Originally named The L. M. Cox Manufacturing Co, Inc., it was founded in 1945 by the machinist Roy Cox in Placentia, California. Roy grew up in and around his father's bicycle shop and developed a keen interest in mechanical devices. Roy's first products were wooden pop guns, produced in his home garage. Wood was chosen as the basic material as metal was scarce due to the war (WW II).
As metals became readily available Roy began to develop new products beginning with a diecast metal car. From this humble beginnings a tethered car was developed which could be driven in a circle at speed. Tethered cars powered by a Nitro and petrol .6cc engine, were cable of speeds of 160 km/h. While Roy’s first contribution to that growing hobby was a cast aluminium midget car powered by a .15cc engine produced by Cameron Brothers.
The company enjoyed large post-war growth, finally moving to a new factory in Santa Ana, California, in 1963. In turn this factory subsequently had three expansions in just a few years' and saw the introduction of other product lines such as slotcars, model rockets, HO scale model trains and a full-sized, one-horsepower gasoline-powered chain saw.

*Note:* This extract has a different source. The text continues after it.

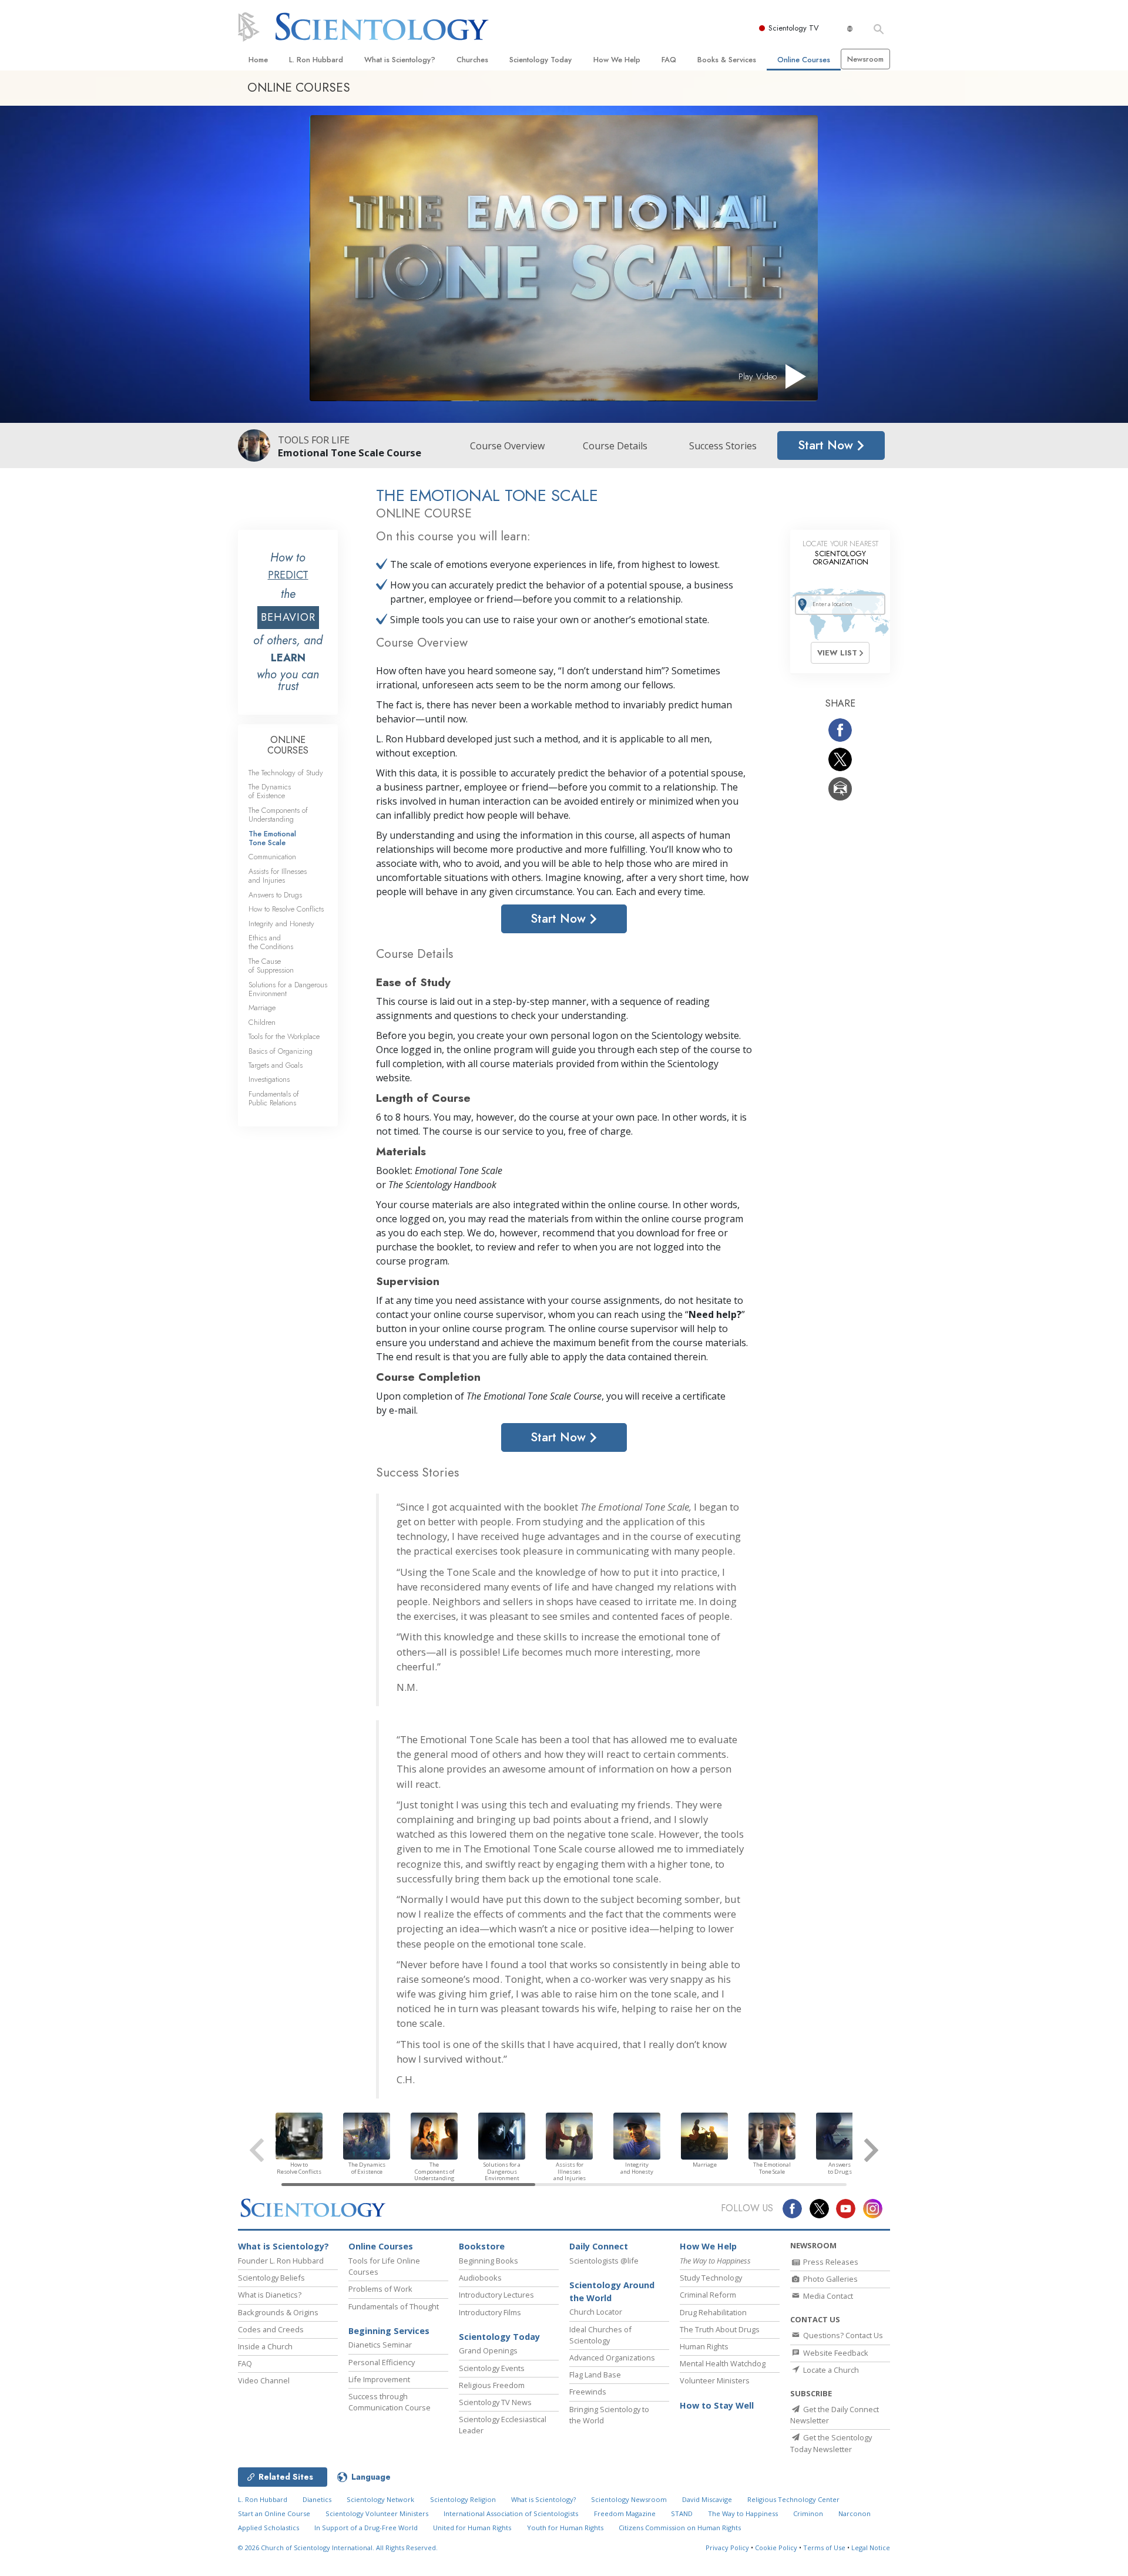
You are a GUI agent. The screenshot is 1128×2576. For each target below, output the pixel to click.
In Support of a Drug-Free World (366, 2527)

Roy Cox retired in 1969 and sold the company to ‘Leisure Dynamics’. A major step toward participation in the growing radio controlled hobby happened in 76 with the acquisition of the radio manufacturer ‘Airtronics’. Unfortunately, by 1983, Leisure Dynamics was facing bankruptcy. In 1984 the new company, Aeromil Engineering, changed the name of Cox Company to Cox Hobbies, Incorporated. Growth of the company continued and Cox consolidated its factory space into one facility at Corona, California, in 1990.
In January 1996, a leading model toy rocket manufacturer, Estes Industries, purchased Cox Hobbies and relocated operations from Southern California to Penrose, Colorado. This signalled a major change in marketing direction for the new company, now known as Cox Models. A great many new products were aimed towards a mass market and they were sold in large chain stores and discount stores. In February 2009 Estes Industries sold all of their remaining old classic Cox stock to several private buyers from the USA and Canada and in January 2010 Estes-Cox Corporation was purchased by Hobbico based in Champaign, Illinois.
(When written), Hobbico are the official owners of the former Cox name, logo and the Cox Models product line up which consists of three radio controlled electric trainer model airplanes. To the present day Cox International continue to revive the original classic Cox brand of miniature aircraft engines as well as introducing new engine versions, reproduction parts, spare parts and accessories.
In 1964 Cox joined the slotcar business with a few high quality kits initially featuring die cast magnesium chassis. With their box art and attention to detail they soon became very popular and are now very sought-after by collectors. The Ferrari 158 F1 assembled in Hong Kong for Cox was the first RTR model marketed by the company.
When Cox issued the orange low-slung slotcar known as ‘La Cucaracha’, it created a small revolution in the slotcar world, the car was quick and out-handled most of its competitors. However, it is still the Can-Am Chaparral which is what the company was most famous for. In 1965 they would sign a sponsorship deal with Jim Hall's Chaparral sports car team, which would carry the new slotcar manufacturer's famous red emblem on all future race cars during the season.